The use-case is simply efficient interoperability with Numba, Cython, and JAX-compatible code within Theano. It would also be nice to explore the idea of automatically compiling Python Op.perform methods, as well.

brandonwillard · 2020-07-26T05:10:35Z

I've put together a prototype Linker class that demonstrates how Theano graphs can be compiled using JAX and evaluated—alongside Theano's normal Python and C implementations—in this Gist.

It only handles Composite Theano Ops right now, but that covers a lot of plain NumPy-compatible graphs. Also, I didn't get the output quite right (e.g. I think it wraps the results in an extra list), but it's still good enough to show that this idea is absolutely reasonable and doesn't require extreme efforts.

The Linker approach seems like the best, because it doesn't require any changes to existing Ops and it's the right context for compiling entire graphs/subgraphs—instead of single Ops—and I'm assuming that's necessary for any such compilation to be worthwhile.

twiecki · 2020-07-26T07:01:15Z

That's awesome! I would be interested in how this compares in speed to theanos c backend. Also, what others Ops not currently supported could be tricky?

brandonwillard · 2020-07-26T16:59:40Z

Well, I believe the advantage here is that we could use Python, C, and JAX (or Numba, Cython, etc.) together.

The Scan Op might be a tricky one, but this is mostly due to the cumbersome encoding of features (e.g. taps, initial values, etc.) employed by the Scan Op (a lot of which should be greatly simplified by the work referenced in #19). I don't know enough about it, but it seems like vmap might map to Elemwise, as well. There's also the Theano IncSubtensor operations that need to be mapped to JAX's index_[update|add], and control flow operators like IfElse. Last but not least, Theano's grad functionality needs to be bridged with JAX's.

Overall, most Theano Ops provide more than enough actionable runtime information to make just about any mapping to JAX-based operations, and, with only support for the Ops mentioned above, we would already have a great deal of coverage.
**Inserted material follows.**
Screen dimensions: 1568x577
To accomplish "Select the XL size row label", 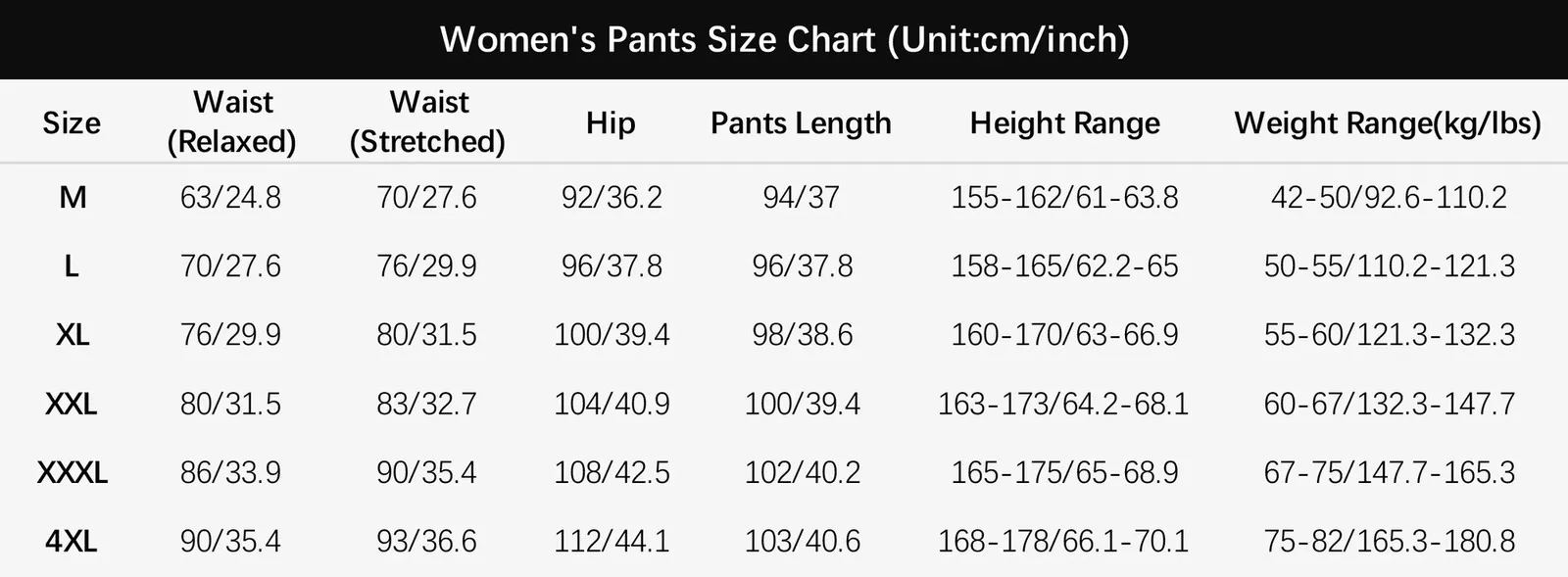I will (73, 335).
Finally, after going through all these parts of the codebase, it's clear that a good refactoring is needed (e.g. clarify the basic interface using abc—and perhaps dataclasses—features, combine related functionality into separate modules, start adding type annotations and useful docstrings).
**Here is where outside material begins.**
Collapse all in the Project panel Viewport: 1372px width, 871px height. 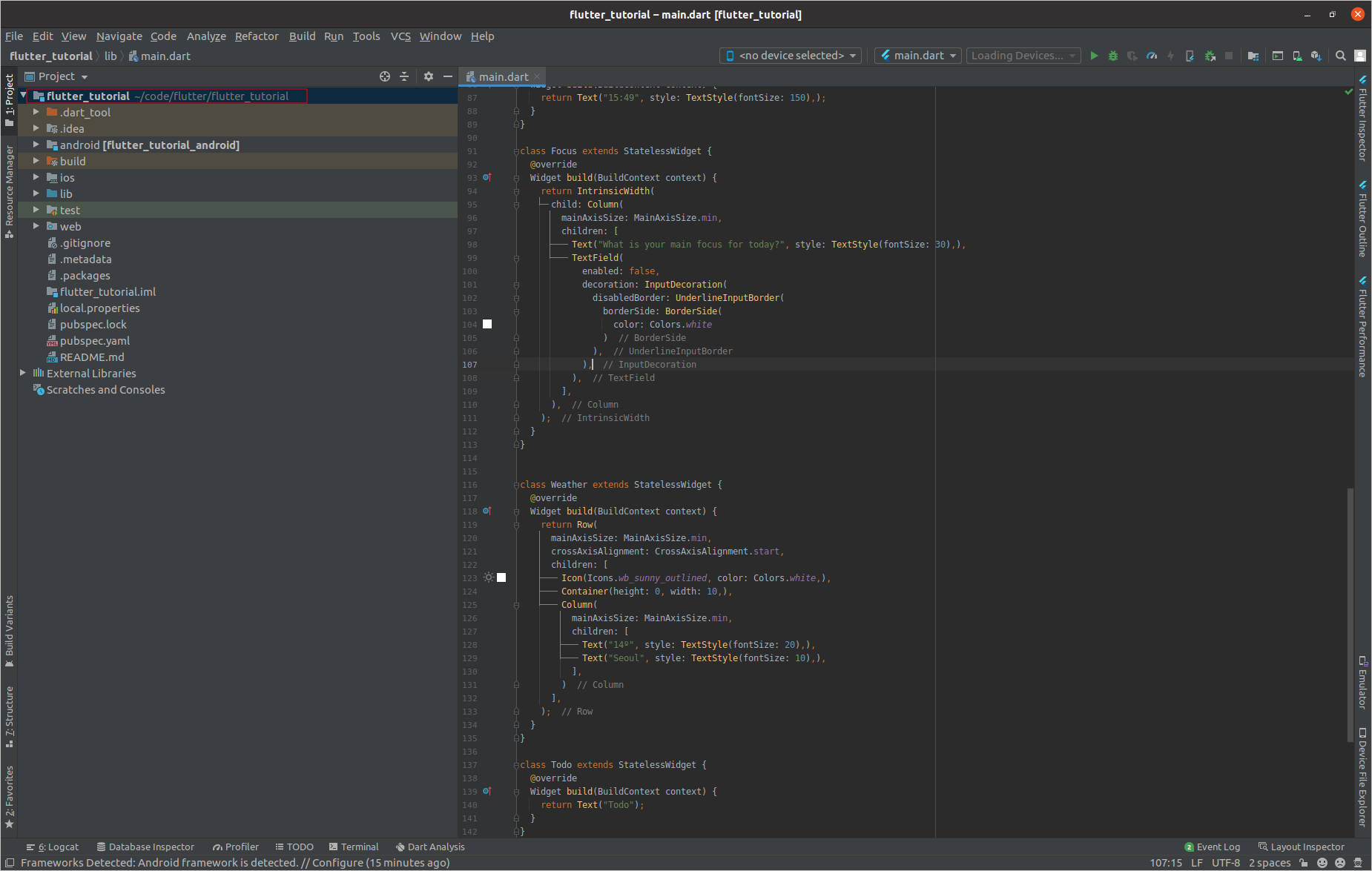[x=404, y=76]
junpenglao · 2020-07-26T17:17:40Z

Last but not least, Theano's grad functionality needs to be bridged with JAX's.

This is my main question - IIUC Theano's grad is explicitly defined so we can just map to python/Jax operations? If so would there be any way to by pass that and use Jax grad? and any advantage/disadvantage of doing so?

brandonwillard · 2020-07-26T18:19:51Z

As far as I can tell, we don't need to use the JAX gradient functions, but, if there's some advantage in doing so, it seems like we could.

The first thing that comes to mind regarding Theano grad vs. JAX's is that we would lose the ability to apply Theano graph optimizations to the gradient graphs, and that sounds like a big loss. To me, that's reason enough to forgo use of JAX's gradient functions.

twiecki · 2020-07-27T09:14:00Z

Well, I believe the advantage here is that we could use Python, C, and JAX (or Numba, Cython, etc.) together.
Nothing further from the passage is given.